Blake joins select company in quarterfinals
Blake became only the third black American to reach the men's singles quarterfinals at the US Open.india Updated: Sep 12, 2005 13:30 IST
James Blake's fourth-round victory at the US Open put him in a very select group.
By beating Spain's Tommy Robredo on Monday, Blake became only the third black American to reach the men's singles quarterfinals at the US Open, and the first since Rodney Harmon in 1982. The only other black American male to gain a quarterfinals berth here was Arthur Ashe, when he won his first US Open in 1968.
A fourth American black man, MaliVai Washington, reached the quarters at Wimbledon in 1996.
Through Monday, five men's singles matches at the US Open have lasted more than four hours, led by Guillermo Coria's victory over Nicolas Massu of Chile.
It took the Argentine 4 hours, 32 minutes to beat Massu, three minutes longer than Italy's Davide Sanguinetti needed to outlast Thailand's Paradorn Srichaphan.
In other four-hour-plus matches, American Scoville Jenkins downed Switzerland's George Bastl; Spain's David Ferrer bested Argentina's Agustin Calleri; and Frenchman Arnaud Clement defeated Britain's Andy Murray, all in five sets.
None, however, came close to the US Open record of the 5:26 it took Stefan Edberg to beat Michael Chang 6-7 (3), 7-5, 7-6 (3), 5-7, 6-4 in a semifinal on Sept. 12, 1992.
When James Blake and Robby Ginepri play on Wednesday, it will be the first time in 15 years that two American men make quarterfinal debuts at the Open.
David Wheaton and Pete Sampras did it in 1990. Wheaton lost to John McEnroe, while Sampras went on to win the first of his five Open titles.
Venus Williams is one of eight women in the Open era to have won both the Wimbledon and US Open titles in the same year, and one of only three to achieve the feat more than once.
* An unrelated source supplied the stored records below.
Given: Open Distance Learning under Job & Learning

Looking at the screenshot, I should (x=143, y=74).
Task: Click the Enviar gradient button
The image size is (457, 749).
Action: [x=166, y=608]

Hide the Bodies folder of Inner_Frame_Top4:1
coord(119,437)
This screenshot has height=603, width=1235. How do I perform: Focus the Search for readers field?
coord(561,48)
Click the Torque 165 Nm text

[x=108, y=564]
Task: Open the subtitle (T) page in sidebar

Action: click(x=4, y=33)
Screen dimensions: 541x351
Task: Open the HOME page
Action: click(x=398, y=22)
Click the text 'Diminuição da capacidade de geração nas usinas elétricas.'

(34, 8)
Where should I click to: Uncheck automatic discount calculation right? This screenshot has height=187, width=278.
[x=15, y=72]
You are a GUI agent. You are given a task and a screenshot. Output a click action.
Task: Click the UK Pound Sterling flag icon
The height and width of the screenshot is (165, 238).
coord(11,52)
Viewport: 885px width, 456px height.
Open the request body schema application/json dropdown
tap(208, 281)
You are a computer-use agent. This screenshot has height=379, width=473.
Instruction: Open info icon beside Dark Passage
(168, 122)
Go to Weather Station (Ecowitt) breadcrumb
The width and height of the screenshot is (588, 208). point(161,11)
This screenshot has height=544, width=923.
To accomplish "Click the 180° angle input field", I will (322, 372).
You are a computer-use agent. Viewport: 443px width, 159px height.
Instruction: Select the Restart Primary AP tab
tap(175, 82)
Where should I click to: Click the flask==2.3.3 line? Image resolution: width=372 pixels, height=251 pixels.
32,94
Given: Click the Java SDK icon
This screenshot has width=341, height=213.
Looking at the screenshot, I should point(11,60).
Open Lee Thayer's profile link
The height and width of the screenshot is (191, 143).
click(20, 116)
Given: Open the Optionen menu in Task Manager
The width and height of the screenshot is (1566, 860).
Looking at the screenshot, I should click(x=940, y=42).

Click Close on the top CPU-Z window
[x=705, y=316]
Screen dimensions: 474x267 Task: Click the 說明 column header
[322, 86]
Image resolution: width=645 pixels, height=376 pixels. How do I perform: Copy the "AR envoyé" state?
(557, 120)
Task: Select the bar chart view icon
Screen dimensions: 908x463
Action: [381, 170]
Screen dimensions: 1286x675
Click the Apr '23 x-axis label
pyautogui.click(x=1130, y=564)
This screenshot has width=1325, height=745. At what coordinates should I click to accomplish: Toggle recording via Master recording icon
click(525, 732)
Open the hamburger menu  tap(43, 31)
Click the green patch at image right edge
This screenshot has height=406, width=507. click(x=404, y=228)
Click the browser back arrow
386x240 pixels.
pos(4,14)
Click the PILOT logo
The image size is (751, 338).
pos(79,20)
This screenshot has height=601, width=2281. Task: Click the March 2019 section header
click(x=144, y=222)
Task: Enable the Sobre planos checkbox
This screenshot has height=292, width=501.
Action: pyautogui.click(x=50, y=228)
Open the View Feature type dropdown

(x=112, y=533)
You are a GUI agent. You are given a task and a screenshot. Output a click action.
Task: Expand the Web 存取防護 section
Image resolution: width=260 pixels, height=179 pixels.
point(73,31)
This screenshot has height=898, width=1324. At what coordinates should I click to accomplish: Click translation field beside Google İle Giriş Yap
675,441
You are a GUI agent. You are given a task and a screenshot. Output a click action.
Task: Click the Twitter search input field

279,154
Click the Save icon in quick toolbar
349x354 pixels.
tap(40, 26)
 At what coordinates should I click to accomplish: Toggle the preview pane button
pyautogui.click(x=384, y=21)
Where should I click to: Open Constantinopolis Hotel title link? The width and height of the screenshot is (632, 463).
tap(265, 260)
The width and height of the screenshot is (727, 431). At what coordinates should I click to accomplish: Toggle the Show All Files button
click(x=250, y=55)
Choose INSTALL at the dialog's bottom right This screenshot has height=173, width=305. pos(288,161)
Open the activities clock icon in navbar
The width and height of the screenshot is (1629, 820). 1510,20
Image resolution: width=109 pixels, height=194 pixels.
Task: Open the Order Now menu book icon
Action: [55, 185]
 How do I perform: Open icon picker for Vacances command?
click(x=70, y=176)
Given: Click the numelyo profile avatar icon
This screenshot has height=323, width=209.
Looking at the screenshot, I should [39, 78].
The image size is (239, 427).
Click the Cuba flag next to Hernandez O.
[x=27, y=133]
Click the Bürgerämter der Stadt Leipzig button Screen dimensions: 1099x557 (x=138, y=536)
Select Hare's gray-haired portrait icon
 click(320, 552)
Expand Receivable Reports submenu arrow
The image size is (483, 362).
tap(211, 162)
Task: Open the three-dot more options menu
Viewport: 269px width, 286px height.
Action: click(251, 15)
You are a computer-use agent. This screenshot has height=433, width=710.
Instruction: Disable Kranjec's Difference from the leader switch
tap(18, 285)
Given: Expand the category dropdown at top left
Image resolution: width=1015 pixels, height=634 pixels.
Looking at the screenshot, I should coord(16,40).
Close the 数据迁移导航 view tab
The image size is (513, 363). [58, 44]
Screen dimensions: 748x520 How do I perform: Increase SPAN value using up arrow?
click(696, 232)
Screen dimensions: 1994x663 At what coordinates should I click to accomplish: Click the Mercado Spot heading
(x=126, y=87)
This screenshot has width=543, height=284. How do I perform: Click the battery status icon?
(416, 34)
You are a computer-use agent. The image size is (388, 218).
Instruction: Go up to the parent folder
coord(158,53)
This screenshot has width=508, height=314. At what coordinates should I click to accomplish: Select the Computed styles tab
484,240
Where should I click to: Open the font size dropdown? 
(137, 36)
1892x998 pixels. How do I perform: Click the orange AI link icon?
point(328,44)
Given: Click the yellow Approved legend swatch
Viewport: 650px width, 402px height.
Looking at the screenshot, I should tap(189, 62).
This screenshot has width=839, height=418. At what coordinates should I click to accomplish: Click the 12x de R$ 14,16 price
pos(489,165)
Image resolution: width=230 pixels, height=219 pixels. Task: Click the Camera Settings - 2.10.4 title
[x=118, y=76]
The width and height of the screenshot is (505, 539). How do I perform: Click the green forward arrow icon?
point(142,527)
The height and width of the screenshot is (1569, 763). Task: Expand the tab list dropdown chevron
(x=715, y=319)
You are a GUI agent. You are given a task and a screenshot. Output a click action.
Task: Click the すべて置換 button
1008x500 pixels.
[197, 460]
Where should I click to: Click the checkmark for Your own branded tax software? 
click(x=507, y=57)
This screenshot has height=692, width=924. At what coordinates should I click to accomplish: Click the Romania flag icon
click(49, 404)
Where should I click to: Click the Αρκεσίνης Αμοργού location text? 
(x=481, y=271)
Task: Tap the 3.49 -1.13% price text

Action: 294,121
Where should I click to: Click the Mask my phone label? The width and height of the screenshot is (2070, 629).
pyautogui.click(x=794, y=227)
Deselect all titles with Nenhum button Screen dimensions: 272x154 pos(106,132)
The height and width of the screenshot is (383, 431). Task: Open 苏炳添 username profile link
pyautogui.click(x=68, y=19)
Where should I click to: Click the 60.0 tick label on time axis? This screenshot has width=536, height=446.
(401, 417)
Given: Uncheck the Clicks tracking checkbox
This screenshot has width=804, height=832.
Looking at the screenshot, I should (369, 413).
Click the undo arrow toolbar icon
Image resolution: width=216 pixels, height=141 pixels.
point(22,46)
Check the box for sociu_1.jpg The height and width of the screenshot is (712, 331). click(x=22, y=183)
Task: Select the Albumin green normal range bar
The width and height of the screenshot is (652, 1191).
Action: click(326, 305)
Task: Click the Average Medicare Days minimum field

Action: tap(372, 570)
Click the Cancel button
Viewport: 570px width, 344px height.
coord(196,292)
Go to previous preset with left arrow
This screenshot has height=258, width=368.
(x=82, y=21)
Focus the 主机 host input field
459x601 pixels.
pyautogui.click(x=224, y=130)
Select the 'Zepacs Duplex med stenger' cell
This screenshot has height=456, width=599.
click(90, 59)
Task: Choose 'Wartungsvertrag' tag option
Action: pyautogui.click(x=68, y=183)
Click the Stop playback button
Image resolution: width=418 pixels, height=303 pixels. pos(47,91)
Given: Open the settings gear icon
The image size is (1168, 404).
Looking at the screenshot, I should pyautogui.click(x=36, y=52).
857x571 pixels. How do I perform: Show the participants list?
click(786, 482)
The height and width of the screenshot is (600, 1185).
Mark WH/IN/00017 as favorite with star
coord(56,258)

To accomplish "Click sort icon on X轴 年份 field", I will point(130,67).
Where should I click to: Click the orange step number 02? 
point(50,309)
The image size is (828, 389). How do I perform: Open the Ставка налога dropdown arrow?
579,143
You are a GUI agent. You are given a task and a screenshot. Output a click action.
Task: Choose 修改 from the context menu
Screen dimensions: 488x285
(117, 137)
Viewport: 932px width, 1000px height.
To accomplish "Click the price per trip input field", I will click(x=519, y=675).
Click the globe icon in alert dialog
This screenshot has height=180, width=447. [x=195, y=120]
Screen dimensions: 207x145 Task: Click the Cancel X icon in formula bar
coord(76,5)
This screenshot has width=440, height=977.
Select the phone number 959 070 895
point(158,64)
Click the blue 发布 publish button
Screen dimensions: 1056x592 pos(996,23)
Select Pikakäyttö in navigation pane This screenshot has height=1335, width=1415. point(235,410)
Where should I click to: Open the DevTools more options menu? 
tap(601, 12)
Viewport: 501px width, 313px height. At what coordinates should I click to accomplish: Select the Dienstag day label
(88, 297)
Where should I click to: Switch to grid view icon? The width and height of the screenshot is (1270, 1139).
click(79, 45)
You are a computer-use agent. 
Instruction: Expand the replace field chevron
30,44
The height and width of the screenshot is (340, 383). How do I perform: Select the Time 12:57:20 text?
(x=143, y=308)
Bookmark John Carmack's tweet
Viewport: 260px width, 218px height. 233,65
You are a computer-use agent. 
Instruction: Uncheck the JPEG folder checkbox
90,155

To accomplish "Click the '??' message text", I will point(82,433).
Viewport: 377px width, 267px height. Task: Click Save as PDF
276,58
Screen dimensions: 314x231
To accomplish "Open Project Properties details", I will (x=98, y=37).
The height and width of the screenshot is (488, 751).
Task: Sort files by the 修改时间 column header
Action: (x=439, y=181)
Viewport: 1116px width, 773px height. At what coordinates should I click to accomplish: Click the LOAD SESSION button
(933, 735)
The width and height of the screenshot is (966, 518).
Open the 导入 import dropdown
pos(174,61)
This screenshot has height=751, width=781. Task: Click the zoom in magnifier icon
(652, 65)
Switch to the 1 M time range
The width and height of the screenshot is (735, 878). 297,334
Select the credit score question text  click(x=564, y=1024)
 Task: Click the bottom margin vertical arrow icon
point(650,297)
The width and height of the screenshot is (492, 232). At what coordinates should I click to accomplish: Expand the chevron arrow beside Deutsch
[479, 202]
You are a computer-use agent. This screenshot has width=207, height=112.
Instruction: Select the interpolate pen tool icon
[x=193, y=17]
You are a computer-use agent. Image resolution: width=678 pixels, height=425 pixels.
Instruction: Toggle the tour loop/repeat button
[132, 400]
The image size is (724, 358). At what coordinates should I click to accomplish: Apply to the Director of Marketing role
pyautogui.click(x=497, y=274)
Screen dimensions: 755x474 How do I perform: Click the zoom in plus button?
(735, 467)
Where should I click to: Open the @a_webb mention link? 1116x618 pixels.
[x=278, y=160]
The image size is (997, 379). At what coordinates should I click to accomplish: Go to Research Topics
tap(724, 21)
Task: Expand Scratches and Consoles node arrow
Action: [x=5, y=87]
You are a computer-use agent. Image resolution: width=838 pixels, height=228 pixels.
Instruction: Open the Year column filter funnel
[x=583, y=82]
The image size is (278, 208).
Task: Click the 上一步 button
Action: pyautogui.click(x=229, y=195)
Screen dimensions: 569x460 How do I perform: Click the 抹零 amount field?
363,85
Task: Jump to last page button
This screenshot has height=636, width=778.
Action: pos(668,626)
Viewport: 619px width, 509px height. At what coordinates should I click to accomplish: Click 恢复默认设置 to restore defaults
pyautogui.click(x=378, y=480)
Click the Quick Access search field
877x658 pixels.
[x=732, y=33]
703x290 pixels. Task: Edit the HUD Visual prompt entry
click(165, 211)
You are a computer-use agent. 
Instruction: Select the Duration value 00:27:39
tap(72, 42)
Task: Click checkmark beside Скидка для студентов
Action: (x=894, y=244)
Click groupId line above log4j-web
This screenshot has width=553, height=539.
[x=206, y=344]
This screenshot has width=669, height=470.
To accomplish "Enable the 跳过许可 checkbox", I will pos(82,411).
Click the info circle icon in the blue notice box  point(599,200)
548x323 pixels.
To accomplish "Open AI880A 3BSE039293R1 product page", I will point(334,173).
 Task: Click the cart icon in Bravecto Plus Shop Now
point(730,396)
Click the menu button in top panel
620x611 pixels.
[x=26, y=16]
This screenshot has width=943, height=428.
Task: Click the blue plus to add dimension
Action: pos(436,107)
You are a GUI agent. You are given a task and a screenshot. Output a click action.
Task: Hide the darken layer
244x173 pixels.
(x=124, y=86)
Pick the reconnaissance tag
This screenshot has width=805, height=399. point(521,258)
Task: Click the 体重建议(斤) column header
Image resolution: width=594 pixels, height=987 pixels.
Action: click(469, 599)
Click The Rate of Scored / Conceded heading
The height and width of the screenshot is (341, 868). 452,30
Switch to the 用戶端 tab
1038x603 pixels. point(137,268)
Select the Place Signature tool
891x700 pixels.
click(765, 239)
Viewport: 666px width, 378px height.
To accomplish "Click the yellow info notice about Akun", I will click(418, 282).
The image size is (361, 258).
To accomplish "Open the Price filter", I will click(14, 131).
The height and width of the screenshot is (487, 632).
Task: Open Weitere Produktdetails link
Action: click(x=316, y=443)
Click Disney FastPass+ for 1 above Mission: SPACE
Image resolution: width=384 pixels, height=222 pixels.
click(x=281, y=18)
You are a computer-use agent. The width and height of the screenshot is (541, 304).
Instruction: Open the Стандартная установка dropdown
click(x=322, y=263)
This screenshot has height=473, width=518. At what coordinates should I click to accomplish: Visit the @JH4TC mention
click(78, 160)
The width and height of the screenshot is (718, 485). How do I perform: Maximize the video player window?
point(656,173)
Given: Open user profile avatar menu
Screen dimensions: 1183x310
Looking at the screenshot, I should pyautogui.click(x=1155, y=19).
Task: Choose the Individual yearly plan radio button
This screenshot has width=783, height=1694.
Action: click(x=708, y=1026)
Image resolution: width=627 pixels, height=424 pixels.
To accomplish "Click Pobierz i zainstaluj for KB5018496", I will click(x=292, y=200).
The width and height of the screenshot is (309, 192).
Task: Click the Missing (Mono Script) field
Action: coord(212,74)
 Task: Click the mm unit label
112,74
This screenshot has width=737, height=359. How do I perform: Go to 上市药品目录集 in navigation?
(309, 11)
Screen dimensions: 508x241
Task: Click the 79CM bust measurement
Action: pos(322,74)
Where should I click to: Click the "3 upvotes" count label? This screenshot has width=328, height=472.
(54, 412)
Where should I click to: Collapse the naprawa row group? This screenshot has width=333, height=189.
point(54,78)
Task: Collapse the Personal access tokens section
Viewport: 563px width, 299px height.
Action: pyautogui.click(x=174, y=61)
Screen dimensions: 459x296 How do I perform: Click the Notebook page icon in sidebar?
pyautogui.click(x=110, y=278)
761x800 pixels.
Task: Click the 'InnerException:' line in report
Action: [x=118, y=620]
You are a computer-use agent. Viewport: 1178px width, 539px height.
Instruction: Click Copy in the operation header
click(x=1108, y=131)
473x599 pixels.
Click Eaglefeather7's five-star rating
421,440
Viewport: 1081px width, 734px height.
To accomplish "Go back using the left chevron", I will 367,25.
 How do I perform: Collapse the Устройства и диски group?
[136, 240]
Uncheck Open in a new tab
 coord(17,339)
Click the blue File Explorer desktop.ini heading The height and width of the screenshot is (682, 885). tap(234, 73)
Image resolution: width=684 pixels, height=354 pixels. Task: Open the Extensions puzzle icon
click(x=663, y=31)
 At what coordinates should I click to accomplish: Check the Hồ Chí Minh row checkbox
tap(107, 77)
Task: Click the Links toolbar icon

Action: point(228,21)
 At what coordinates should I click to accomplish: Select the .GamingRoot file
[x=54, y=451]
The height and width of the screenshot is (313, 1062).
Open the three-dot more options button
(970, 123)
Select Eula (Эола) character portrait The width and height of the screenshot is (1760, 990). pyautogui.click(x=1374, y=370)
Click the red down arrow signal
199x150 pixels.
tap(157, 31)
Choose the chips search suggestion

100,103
Steffi Graf won both championships five different years, while Martina Navratilova did it on four separate occasions. Other women who have won the two tournaments in the same year are Margaret Court, Billie Jean King, Chris Evert, Martina Hingis and Serena Williams.
If Roger Federer wins here, he would be the first man in the Open era to take both Wimbledon and the US Open in consecutive years. Six men have won the two Grand Slam events in the same year, with Jimmy Connors, John McEnroe and Pete Sampras doing it twice apiece. Others who have pulled off the feat once are Rod Laver and Boris Becker.
Four former US Open junior boys champions reached the round of 16 at this year's Grand Slam event: Nicolas Kiefer of Germany, who won in 1995; David Nalbandian of Argentina, 1998; Jarkko Nieminen of Finland, 1999, and Richard Gasquet of France, 2002.
Two former junior champions have gone on to win the men's title at the US Open: 1983 boys winner Stefan Edberg won in 1991 and 1992, and 2000 boys winner Andy Roddick won the men's crown in 2003.
By beating Fernando Verdasco, Finland's Jarkko Nieminen became the first left-hander to reach the men's singles quarterfinals since 1997.
That was a great year for lefties as three -- Petr Korda, Greg Rusedski and Marcelo Rios-- played in the quarters. Rusedski made it to the finals, losing to Patrick Rafter.
Rosie Casals wasn't happy about being a spectator when the Masters doubles play got under way on Tuesday at the US Open.
"They're excluding the old lady," said Casals, who will turn 57 on September 16. "The older fellows that are older than I am are having a chance to compete. They're not giving the same opportunity to the women."
Thirty-six men are playing in the over-35, over-45 and super senior doubles. Only 16 women, who are not grouped by age, are playing this year.
"The criteria is entertainment value for the fans and also (to) try to gather some noted names," said Chris Widmaier, spokesman for the US Tennis Association. "Obviously many people know Rosie, but the selection committee went with 16 others."
Casals won four women's doubles titles at the Open, and 112 doubles titles in her career.